[Word and element location records]
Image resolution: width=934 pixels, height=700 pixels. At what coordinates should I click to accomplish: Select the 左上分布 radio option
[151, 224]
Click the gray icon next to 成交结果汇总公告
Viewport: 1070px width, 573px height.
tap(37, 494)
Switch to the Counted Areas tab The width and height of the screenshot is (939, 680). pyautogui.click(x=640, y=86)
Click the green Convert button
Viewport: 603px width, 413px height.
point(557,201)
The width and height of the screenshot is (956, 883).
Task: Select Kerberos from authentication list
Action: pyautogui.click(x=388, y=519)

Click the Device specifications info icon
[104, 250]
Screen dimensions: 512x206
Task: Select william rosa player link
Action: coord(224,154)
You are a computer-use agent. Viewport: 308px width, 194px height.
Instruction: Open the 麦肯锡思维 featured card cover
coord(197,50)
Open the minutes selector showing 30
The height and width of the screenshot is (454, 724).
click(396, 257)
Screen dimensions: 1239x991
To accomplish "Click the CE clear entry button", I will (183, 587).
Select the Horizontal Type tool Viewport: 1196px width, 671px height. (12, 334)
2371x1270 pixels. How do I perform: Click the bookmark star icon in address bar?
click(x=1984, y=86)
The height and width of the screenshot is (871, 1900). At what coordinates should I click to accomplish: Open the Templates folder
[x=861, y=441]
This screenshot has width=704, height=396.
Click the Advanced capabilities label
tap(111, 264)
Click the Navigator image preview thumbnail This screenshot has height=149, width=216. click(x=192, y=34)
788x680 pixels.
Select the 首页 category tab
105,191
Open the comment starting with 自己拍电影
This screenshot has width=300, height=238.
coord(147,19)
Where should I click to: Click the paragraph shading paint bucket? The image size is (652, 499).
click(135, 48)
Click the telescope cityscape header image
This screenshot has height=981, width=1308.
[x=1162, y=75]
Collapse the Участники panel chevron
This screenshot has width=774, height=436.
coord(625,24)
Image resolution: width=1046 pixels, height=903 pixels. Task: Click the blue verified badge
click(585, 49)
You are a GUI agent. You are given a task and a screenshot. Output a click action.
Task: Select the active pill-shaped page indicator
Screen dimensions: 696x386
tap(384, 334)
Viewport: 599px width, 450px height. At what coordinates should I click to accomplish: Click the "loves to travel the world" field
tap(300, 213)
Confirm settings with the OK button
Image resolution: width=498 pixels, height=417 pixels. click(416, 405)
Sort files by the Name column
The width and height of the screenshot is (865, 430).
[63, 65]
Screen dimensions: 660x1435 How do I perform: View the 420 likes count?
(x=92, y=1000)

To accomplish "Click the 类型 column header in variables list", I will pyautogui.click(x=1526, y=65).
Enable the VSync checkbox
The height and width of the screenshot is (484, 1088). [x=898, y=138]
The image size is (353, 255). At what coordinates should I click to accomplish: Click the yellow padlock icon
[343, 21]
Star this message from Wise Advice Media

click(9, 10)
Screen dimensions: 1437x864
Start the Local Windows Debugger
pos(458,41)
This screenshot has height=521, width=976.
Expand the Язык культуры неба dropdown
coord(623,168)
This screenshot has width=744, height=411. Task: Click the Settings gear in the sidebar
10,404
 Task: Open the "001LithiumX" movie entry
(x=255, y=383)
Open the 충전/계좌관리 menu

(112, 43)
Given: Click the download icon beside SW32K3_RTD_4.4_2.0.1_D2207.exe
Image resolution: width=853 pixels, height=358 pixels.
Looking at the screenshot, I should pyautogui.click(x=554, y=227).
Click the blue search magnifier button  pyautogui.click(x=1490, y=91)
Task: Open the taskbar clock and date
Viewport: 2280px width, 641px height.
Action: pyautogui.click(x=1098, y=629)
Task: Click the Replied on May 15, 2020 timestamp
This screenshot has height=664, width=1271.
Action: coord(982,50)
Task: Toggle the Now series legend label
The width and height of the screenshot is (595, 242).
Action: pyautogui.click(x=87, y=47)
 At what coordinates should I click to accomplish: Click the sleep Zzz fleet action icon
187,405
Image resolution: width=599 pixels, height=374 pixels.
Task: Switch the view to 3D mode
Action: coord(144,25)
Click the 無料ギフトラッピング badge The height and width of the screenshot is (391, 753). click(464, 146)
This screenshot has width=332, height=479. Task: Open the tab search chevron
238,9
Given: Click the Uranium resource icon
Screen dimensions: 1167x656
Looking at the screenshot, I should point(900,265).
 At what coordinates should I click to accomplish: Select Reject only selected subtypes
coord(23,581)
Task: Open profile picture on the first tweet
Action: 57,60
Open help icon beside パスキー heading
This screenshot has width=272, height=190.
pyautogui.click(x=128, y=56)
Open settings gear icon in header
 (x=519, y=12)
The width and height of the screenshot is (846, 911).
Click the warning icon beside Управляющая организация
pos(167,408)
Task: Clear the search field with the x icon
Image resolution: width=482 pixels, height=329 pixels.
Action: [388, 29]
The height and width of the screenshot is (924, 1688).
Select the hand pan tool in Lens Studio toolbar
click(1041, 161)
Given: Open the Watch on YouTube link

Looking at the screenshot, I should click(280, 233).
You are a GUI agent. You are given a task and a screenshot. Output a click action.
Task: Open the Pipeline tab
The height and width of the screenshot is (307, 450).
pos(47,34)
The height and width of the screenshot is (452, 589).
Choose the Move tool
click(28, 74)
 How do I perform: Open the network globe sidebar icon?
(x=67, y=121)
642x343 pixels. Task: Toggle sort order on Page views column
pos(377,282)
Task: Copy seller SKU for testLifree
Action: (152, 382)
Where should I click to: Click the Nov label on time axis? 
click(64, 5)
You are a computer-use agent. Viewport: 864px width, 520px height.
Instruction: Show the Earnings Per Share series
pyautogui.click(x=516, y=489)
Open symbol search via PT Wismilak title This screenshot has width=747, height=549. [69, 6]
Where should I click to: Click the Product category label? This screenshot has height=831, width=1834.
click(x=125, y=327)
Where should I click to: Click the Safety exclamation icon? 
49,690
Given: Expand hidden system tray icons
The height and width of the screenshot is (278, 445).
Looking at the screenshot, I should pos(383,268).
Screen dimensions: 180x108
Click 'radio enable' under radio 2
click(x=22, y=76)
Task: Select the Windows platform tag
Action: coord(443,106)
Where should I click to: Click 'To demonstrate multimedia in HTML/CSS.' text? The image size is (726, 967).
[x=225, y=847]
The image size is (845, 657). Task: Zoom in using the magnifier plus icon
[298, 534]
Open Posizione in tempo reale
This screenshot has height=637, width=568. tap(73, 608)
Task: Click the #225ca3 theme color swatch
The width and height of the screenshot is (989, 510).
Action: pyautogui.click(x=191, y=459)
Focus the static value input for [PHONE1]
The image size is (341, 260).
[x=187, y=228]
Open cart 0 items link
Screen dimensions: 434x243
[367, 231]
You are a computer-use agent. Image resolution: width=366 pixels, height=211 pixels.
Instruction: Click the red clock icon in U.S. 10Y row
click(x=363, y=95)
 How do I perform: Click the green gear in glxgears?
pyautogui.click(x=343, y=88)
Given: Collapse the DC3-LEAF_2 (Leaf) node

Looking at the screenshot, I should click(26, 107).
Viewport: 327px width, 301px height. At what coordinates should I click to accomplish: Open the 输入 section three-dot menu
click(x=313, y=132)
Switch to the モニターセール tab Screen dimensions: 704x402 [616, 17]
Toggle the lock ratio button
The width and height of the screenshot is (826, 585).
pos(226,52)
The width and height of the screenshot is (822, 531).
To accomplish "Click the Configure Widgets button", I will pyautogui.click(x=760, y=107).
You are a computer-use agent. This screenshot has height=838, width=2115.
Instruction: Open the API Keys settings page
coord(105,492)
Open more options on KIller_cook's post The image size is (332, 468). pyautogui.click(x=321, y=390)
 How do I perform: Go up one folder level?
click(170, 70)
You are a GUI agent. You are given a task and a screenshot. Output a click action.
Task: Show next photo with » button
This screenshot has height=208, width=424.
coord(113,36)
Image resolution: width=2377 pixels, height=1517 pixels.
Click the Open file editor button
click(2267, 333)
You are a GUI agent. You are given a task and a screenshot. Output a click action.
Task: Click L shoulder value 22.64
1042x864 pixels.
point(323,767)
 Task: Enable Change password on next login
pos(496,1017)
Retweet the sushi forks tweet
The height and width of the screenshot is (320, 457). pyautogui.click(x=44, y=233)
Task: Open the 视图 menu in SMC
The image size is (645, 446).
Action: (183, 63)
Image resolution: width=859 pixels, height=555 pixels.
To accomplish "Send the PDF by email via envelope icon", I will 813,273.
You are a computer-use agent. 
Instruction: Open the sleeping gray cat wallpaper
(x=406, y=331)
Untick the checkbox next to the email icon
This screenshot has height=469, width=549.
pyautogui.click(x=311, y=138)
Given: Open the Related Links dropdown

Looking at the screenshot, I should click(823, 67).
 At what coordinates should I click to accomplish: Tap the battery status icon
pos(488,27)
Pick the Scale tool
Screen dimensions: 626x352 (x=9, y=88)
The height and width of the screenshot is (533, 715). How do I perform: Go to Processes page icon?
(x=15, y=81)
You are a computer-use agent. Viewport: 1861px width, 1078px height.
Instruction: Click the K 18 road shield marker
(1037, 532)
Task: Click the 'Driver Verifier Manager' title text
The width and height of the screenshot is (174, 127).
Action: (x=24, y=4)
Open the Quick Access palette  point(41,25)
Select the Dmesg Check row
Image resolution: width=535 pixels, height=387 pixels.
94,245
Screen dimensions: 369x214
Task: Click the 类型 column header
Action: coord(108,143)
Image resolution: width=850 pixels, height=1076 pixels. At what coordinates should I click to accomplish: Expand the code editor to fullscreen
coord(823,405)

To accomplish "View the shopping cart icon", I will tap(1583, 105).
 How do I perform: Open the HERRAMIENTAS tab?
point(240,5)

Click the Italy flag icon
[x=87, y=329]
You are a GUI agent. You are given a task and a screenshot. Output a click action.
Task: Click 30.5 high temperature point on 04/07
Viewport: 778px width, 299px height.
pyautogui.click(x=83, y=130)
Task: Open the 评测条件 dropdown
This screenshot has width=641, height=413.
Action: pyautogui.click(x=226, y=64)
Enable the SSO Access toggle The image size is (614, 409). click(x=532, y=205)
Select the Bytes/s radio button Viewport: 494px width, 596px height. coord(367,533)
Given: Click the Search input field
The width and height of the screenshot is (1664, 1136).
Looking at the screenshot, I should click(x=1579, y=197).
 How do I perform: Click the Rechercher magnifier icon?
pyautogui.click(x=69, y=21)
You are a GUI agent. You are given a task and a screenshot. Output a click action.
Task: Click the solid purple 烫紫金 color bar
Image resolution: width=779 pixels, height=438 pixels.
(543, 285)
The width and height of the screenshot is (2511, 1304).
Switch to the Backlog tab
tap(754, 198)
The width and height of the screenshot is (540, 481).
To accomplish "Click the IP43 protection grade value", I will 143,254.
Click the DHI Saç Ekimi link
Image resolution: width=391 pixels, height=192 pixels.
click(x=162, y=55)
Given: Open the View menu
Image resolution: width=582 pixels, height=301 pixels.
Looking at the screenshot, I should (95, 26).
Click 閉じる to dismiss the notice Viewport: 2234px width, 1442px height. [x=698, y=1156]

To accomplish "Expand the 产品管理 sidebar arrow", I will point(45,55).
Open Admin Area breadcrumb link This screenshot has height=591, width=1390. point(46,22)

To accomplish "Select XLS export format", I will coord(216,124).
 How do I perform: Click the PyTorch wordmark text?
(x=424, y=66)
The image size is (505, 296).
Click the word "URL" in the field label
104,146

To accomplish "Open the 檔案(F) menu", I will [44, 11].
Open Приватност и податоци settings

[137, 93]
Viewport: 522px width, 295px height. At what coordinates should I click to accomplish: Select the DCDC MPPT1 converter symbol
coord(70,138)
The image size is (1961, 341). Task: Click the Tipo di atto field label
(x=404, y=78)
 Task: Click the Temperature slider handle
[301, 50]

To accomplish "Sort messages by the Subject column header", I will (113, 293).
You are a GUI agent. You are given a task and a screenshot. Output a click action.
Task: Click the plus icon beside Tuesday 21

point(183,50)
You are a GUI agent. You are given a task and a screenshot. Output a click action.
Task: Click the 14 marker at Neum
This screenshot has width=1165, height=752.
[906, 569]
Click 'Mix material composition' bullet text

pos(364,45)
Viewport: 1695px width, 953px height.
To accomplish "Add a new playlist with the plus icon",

*STATED PROBLEM*
Convert the lines starting at the one containing "You are a computer-use agent. Viewport: 864px" and running through the one containing "Looking at the screenshot, I should pos(383,268)." into a JSON array of strings, one string per line, skipping any blank lines.

*RESULT FOR THIS EXERCISE*
[
  "You are a computer-use agent. Viewport: 864px width, 520px height.",
  "Instruction: Show the Earnings Per Share series",
  "pyautogui.click(x=516, y=489)",
  "Open symbol search via PT Wismilak title This screenshot has width=747, height=549. [69, 6]",
  "Where should I click to: Click the Product category label? This screenshot has height=831, width=1834.",
  "click(x=125, y=327)",
  "Where should I click to: Click the Safety exclamation icon? ",
  "49,690",
  "Given: Expand hidden system tray icons",
  "The height and width of the screenshot is (278, 445).",
  "Looking at the screenshot, I should pos(383,268)."
]